For
over ten years, saxophonist Trygve Seim has been an active musicians on
the underground Scandinavian jazz scene. In 1993, while attending the Trondheim
Music Conservatory, Seim formed The Source with trombonist Øyvind
Brække and drummer Per Oddvar Johansen. Based on a totally democratic
structure, the band has no real leader, and periodically expands to include
string ensemble the Cikada Quartet, trumpeter Arve Henriksen and bassist
Finn Guttormsen, Seim, Brække and Oddvar Johansen remaining at the
epicentre of the formation.
The trio have regularly
confronted their influences, ranging from Ornette Coleman and Miles Davis
to Karlheinz Stockhausen and John Cage, with rock, club culture and world
music. After three albums released in Norway, Seim released his critically
acclaimed debut as a leader, Different Rivers, in 2001 on German
label ECM, winning the German Critics Award for album of the year in the
process. The Source & Different Cikadas sees The Source expanding
again to incorporate accordion player Frode Haltli, who became part of
Seim’s own band following the release of Different River, and pianist
Christian Wallumrød.
Although most of the music
is composed by Seim, Brække or Oddvar Johansen, the ultimate democracy
that is The Source means that each musician involved will have a chance
to develop his own vision of the pieces. The Cikada Quartet’s improvisational
skills as a formation, combined with the experimentations of the rest of
the band bring a tensed unity to the fifteen compositions on offer here.

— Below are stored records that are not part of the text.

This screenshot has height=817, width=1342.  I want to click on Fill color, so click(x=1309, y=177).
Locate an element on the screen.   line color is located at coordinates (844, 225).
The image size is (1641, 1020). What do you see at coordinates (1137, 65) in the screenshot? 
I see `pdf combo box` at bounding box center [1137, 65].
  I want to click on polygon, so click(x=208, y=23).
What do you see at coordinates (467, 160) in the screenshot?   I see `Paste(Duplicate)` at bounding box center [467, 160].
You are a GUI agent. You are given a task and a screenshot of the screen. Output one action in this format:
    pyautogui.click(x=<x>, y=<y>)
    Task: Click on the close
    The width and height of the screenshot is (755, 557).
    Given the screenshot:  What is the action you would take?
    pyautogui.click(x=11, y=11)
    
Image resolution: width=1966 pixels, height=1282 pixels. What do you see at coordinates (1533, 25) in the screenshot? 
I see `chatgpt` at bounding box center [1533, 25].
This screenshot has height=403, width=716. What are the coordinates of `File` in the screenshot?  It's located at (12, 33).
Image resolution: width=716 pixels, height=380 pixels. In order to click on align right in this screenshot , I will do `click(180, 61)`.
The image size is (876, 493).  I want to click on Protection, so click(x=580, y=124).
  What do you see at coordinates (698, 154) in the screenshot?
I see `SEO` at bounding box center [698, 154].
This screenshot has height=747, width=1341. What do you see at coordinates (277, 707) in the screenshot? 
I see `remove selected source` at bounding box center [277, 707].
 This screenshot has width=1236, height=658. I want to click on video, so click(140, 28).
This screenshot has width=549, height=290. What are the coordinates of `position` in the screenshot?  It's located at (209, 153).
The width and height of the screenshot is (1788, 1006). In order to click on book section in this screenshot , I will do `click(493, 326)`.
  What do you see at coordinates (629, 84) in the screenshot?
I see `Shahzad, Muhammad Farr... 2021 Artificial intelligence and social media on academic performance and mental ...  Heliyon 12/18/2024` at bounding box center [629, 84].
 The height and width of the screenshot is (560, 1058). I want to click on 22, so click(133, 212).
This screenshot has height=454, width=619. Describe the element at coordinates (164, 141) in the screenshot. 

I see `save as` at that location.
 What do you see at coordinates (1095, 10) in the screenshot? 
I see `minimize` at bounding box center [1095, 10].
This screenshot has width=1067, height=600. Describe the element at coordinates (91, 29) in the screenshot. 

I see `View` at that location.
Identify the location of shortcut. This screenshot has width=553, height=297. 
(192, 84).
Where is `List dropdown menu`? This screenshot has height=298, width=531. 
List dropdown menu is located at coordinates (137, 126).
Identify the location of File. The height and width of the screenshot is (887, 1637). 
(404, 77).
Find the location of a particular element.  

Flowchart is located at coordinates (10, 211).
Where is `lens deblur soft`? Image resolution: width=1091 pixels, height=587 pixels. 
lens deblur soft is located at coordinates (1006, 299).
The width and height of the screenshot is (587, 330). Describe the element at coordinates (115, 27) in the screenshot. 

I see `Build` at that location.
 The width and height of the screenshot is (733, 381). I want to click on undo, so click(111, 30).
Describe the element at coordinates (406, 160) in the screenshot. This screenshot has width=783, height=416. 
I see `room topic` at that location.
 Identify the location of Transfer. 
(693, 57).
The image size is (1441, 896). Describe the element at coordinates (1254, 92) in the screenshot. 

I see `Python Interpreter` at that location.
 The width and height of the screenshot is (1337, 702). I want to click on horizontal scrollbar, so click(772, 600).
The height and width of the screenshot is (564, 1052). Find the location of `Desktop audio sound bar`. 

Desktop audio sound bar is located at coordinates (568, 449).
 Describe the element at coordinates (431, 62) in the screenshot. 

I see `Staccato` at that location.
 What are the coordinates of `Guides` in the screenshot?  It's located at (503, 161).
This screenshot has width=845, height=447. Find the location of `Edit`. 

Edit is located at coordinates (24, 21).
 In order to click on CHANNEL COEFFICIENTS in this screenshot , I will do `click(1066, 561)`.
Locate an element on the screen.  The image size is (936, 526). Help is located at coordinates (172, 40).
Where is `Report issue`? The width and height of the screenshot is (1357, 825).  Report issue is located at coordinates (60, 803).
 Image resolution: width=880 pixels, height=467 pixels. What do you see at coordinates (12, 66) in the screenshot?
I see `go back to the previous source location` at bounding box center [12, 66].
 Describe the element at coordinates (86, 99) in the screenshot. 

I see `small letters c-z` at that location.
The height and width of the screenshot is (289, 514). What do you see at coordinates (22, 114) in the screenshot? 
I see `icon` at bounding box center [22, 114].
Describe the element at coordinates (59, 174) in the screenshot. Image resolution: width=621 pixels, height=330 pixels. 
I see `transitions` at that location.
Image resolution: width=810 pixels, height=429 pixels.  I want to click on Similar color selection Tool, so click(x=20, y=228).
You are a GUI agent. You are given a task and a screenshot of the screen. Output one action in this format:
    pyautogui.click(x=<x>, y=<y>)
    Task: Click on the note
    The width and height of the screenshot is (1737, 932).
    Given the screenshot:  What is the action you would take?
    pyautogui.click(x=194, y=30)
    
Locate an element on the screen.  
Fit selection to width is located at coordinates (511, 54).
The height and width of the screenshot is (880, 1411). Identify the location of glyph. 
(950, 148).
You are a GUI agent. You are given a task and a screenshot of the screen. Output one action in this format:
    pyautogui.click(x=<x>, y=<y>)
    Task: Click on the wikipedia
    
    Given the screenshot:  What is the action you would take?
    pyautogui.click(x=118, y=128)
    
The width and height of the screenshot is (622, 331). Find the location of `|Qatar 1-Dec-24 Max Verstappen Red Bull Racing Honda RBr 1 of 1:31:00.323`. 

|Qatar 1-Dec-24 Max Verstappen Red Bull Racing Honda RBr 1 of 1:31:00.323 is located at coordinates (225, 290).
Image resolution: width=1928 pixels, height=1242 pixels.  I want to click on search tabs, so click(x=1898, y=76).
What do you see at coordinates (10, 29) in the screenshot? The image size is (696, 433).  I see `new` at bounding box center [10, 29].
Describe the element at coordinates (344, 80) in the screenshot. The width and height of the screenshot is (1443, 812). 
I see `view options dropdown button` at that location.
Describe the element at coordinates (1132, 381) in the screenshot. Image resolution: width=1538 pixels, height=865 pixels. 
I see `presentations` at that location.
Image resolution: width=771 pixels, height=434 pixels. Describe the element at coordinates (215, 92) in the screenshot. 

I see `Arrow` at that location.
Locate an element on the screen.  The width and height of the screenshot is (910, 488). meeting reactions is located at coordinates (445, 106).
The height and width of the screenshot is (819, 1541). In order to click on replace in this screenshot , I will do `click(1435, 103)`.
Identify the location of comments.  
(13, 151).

Although the main foundation remains undeniably jazz, in its traditionalist
meaning, The Source’s organic evolutions also encompass contemporary classical
(Organismus Vitalis, a piece made up of seven lines destined to
be played indifferently by any of the musician, and which, on the version
recorded, evokes as much Jan Garbarek as Arvo Pärt), and world music,
as on Flipper, a band’s favourite since 1994, on which Seim swaps
his usual saxophone for a “clarophone”, a tenor sax fitted with a bass
clarinet mouthpiece, to imitate the Armenian duduk, or Sen Kjellertango,
which, as its name indicates, is based on a tango structure.
The exchanges between musicians
are incredibly dense and complex, and yet, sound fluid, thanks to the deployment
of talents present. A somewhat diverse record in textures and variations,
The Source & Other Cikadas is very homogene and consistent all
the way through, the band demonstrating a great maturity in the way each
musician interacts with the others, intelligently adding to the work while
respecting individual spaces at the same time.